Vogelstein和Kinzler（美国国家科学院院刊，1999年）第一次描述了Digital PCR（dPCR）的概念，一种在微量细胞群中（如原发性肿瘤组织）鉴定突变的方法。通过稀释样品DNA到一个单个分子水平，它可以把PCR自然模拟指数转化为数字信号。当PCR成功的扩增出这些单个分子,产物可以通过对观察到的预期的体细胞纯合突变峰进行测序分析，而不是典型测序反应中的被遮盖在背景杂峰中的少量低峰。通过扩增足够多的单个分子的扩增产物, 基于观察到的突变体与全部的成功扩增产物的比，微量突变体可以被鉴定出。

方法：

我们采用一种加入HRM使用的改良dPCR方法，通过特殊的HRM曲线图在原发性肿瘤样本中发现低含量的突变部分。
数字PCR要求以单个DNA分子作为扩增模板，从而使末端检测变为数字读出而不是模拟的DNA混合物。为了应用HRM，需要获得更多的扩增产物，来得到更加可靠的HRM曲线图组，因此我们选择了五不同的稀释浓度。
这些稀释样本是基于后续的灵敏度接近于20%的测序手段去检测微量突变体. HRM表现出高敏感性,下至2-5%的突变体都可被检出。因此，一个单一突变基因的复制足以在溶解曲线图中发现他们的差异.
检测14种不同癌症基因，17个样本表现出存在可能的微量突变体（12）或已知突变（5）。（见表1）

对于已知突变的样本，建立了含有5％，2.5％和1.25％的微量等位基因的混合物。所有的样本都进行了目标浓度为5，10，20和40份拷贝的稀释，扩增循环数24。
在高分辨率熔解曲线分析中排除没有理想扩增产物的样品。挑选出显示可能有突变的稀释样品进行测序。图1 说明了这种dPCR方法中应用HRM的工作流程。

结果：

12个肿瘤样本中的9个被确定存在微量突变体。而所有的5个已知突变的样本全部成功的在1.25%稀释浓度下被鉴定出来。图2说明了“有效”的浓度可以通过应用表2的概率估计。

在5份拷贝这个稀释度中存在6个扩增失败，建议有效地稀释浓度接近1-1.5倍（3-4.5pg）。
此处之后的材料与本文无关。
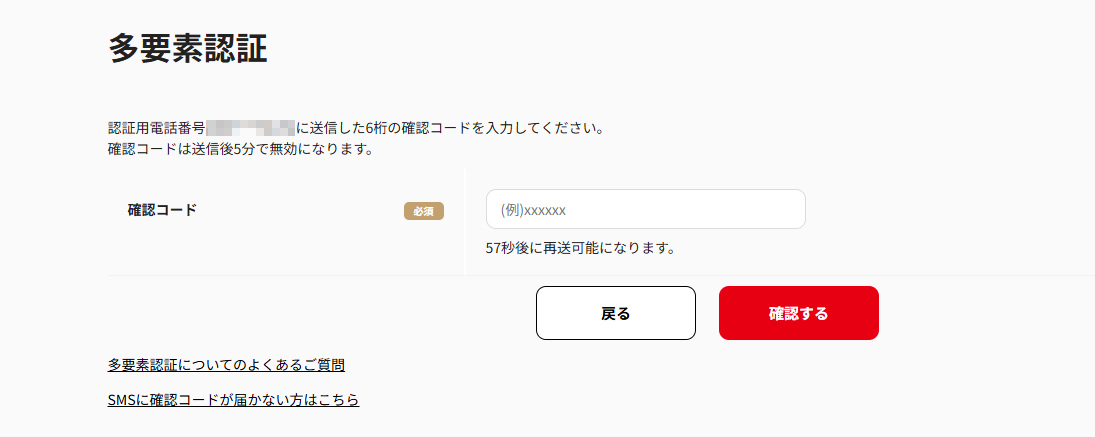Click the 確認コード input field
1095x437 pixels.
(x=645, y=209)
图3和图4是一个例子，来演示如何在同一个样本上运用多重稀释，以确定理想的稀释浓度来鉴定微量突变体

图5a和5b显示已知的BRAFx15突变分别稀释在20和40的拷贝数。等位基因分数反映，测序方法与稀释度很好的对应起来。

结论：

这些结果显示了与传统dPCR相比，如何利用HRM预检改良dPCR方法，显著的降低后续测序阶段的工作来发现微量突变体。
在这项研究中，鉴定候选的HRM曲线比传统的所有模板重测序的方法减少了90%的工作量。